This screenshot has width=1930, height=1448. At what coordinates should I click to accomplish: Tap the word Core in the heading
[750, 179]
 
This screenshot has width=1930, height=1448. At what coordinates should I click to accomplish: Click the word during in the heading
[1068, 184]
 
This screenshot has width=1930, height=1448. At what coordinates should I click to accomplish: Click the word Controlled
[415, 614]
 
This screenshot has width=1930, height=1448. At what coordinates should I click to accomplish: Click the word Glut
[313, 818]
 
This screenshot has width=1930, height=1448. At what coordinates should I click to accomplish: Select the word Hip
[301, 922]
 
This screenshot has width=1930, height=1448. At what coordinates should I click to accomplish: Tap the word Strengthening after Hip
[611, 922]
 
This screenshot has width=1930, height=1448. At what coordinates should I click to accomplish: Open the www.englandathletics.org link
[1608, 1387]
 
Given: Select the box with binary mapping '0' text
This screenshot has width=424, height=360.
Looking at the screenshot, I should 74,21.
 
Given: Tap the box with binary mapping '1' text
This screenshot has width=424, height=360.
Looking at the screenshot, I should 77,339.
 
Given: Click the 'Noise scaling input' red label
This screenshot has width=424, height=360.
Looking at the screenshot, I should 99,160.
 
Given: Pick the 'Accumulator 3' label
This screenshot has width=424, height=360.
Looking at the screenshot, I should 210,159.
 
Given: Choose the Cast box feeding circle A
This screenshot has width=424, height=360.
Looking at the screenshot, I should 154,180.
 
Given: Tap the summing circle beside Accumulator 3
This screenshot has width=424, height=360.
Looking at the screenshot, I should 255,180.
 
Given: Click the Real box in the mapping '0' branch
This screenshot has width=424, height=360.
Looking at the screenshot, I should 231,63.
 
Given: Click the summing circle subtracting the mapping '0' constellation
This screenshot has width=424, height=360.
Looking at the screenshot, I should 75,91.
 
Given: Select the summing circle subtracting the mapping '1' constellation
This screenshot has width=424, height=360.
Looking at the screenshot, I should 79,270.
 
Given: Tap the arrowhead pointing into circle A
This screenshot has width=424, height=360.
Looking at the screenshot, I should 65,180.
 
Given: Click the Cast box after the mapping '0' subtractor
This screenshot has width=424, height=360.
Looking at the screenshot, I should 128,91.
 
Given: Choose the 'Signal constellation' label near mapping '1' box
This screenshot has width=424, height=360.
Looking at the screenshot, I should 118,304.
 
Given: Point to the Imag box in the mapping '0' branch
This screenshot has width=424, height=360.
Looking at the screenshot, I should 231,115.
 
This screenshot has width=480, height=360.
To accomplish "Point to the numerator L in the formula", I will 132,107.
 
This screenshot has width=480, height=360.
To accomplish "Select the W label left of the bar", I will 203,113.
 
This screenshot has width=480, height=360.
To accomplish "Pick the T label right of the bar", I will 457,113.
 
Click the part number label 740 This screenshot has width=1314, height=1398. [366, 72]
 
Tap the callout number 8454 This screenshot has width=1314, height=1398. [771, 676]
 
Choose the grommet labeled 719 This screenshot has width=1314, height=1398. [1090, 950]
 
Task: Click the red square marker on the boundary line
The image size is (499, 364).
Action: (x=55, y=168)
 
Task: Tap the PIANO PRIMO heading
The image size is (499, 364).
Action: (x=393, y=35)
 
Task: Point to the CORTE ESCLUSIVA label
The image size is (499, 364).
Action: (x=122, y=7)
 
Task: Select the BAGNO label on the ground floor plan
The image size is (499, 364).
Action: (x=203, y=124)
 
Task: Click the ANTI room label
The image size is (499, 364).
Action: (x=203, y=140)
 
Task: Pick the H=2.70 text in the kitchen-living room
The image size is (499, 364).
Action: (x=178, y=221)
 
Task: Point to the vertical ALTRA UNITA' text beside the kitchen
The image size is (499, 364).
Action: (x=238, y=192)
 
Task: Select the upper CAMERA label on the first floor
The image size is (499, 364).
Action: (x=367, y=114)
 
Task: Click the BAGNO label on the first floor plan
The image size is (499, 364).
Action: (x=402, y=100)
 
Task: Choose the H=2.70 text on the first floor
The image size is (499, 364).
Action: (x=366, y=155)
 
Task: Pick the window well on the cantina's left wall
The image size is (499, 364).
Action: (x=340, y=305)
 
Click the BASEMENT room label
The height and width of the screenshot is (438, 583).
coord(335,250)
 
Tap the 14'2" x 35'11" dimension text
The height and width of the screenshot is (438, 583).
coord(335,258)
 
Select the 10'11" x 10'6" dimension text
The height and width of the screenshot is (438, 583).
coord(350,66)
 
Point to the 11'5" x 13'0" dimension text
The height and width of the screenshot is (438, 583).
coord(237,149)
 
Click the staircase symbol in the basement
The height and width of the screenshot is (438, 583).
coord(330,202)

· · · ·

Can you return, unchanged, the entries from the first line through the line containing "[1608, 1387]", including that line?

■ Expected output:
This screenshot has width=1930, height=1448. At what coordinates should I click to accomplish: Tap the word Core in the heading
[750, 179]
 
This screenshot has width=1930, height=1448. At what coordinates should I click to accomplish: Click the word during in the heading
[1068, 184]
 
This screenshot has width=1930, height=1448. At what coordinates should I click to accomplish: Click the word Controlled
[415, 614]
 
This screenshot has width=1930, height=1448. At what coordinates should I click to accomplish: Click the word Glut
[313, 818]
 
This screenshot has width=1930, height=1448. At what coordinates should I click to accomplish: Select the word Hip
[301, 922]
 
This screenshot has width=1930, height=1448. At what coordinates should I click to accomplish: Tap the word Strengthening after Hip
[611, 922]
 
This screenshot has width=1930, height=1448. At what coordinates should I click to accomplish: Open the www.englandathletics.org link
[1608, 1387]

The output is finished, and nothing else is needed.